On Monday afternoon, with the jury in deliberations, Tony Serra and Bob Bloom kibitzed with friends and admirers in the hallway, Cherney spun tales for reporters, and Joe Sher and Maria Bee chatted with their colleagues about national affairs. Cunningham sat alone, his back turned to all of them, and he gazed silently into the courtyard of the Oakland Federal Building.

2 Comments

  1. Mark Laszlo August 18, 2020

    If proof of illegal dirty tricks by FBI officers was in the COINTELPRO leak, why would Judge Wilkins not admit it?
    Then it would be fair to admit some of the FBI conspires to pervert justice for political reasons.

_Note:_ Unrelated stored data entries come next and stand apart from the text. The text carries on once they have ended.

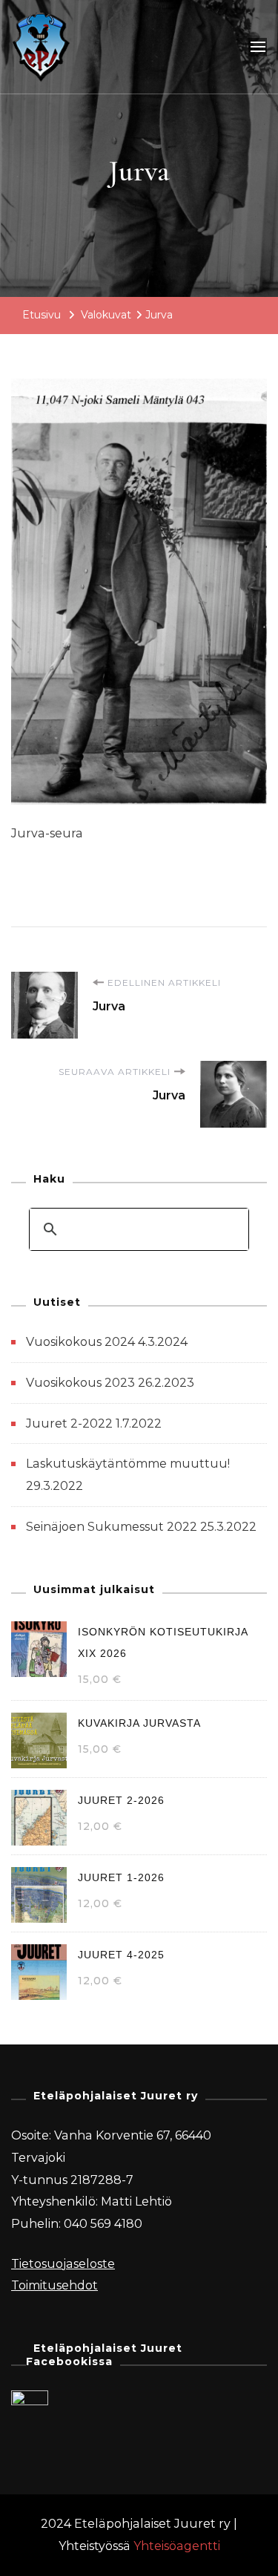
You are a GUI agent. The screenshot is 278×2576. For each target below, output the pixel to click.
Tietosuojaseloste (63, 2264)
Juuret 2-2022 (69, 1423)
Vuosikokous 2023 (80, 1383)
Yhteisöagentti (176, 2546)
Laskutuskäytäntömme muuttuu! (128, 1464)
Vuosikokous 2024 (80, 1342)
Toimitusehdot (54, 2285)
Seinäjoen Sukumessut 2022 (111, 1527)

    Why did the FBI & other LEOs not look for other suspects, when proof of death threats to Bari was given to the FBI? That they did not look further is evidence the FBI planted the bomb & framed Earth 1st.

    The big picture is people trying to save the world from a government working for capitalists, the latter two blindly destroying it. W/O biodiversity, we’ll be lucky not to go extinct ourselves. Most people will be dead soon. They started WWIII with micronukes in West Asia! Prep everyone, or die, since the madmen are almost finished! Search youtube “nuke baghdad”, “a female faust”. See CNN’s own video in AFF’s compilation. Listen to the rooftop crew: 1:36-3:36, when the closest micronukes went off near them. See the bombs used on Saana & Homs in videos on the same list. WWIII is about to come home!

    That is the system Bari opposed, just to stop the mass extinctions & save humanity on the environmental front. She knew even sabotage of machines w/o harming life could not work against such a violent system that commited crimes to blame it’s opposition. She showed the system is harming everyone & human needs cannot be supplied for long w/o respect for other species. but the system bombed & smeared her.

  2. Bruce Anderson August 19, 2020

    Way off. The prime suspect in the Bari Bombing was and is her ex-husband. The entire case is argued from all perspectives on the AVA’s website. Visit it before writing.